Levensloop[bewerken | brontekst bewerken]
Hij studeerde rechtsgeleerdheid aan de Universiteit in Leiden. Na zijn afstuderen vestigde hij zich als advocaat in Zwolle en oefende daar tot 1923 rechtspraktijk uit. In dit tijdperk vond hij naast zijn drukke werkkring als advocaat gelegenheid zijn werkkracht beschikbaar te stellen voor verschillende algemene en sociale bemoeiingen. Zo was hij mede-oprichter van de Openbare Leeszaal te Zwolle, bestuurslid van Pro Juventute, kantonrechter-plaatsvervanger, secretaris en plaatsvervangend voorzitter van het comité tot ontwikkeling en ontspanning van geïnterneerde militairen in Nederland, oprichter en voorzitter van de Burgerwacht te Zwolle. In 1923 vestigde hij zich te Arnhem: hij werd toen aan het A.K.U.-concern (destijds nog Enka) verbonden als secretaris van de directie. Na enige tijd werd hij opgenomen in het college van adjunct-directeuren. In 1929, bij een reorganisatie, trad hij af als adjunct-directeur en werd benoemd tot secretaris van de Raad van Commissarissen.

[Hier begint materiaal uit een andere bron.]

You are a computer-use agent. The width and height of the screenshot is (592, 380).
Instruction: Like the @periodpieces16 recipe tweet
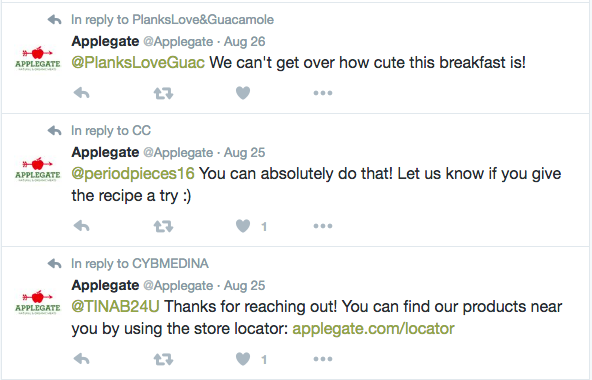pyautogui.click(x=243, y=226)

In 1933 verwisselde hij deze functie met die van gedelegeerd commissaris en speciaal in deze hoedanigheid kon hij in de moeilijke jaren zijn reeds zo vruchtdragend werk voortzetten. Hij toonde steeds zijn belangstelling voor verschillende maatschappelijke en wetenschappelijke belangen. Hij was o.a. sinds vele jaren lid van de directie van de Hollandsche Maatschappij van Wetenschappen in Haarlem. Hij was ook commissaris in verschillende dochtermaatschappijen van het AKU-concern, terwijl hij ook lid was van de Raad van Arbeid te Arnhem en voorzitter van het schoolbestuur van de Arnhemse Schoolvereniging.[1].
Scouting[bewerken | brontekst bewerken]
Hij was troepleider (hopman) van een troep in Zwolle en districtscommissaris van Overijssel bij de Nederlandsche Padvindersorganisatie[2]. Bij de Nederlandsche Padvinders was hij afdelingssecretaris[3].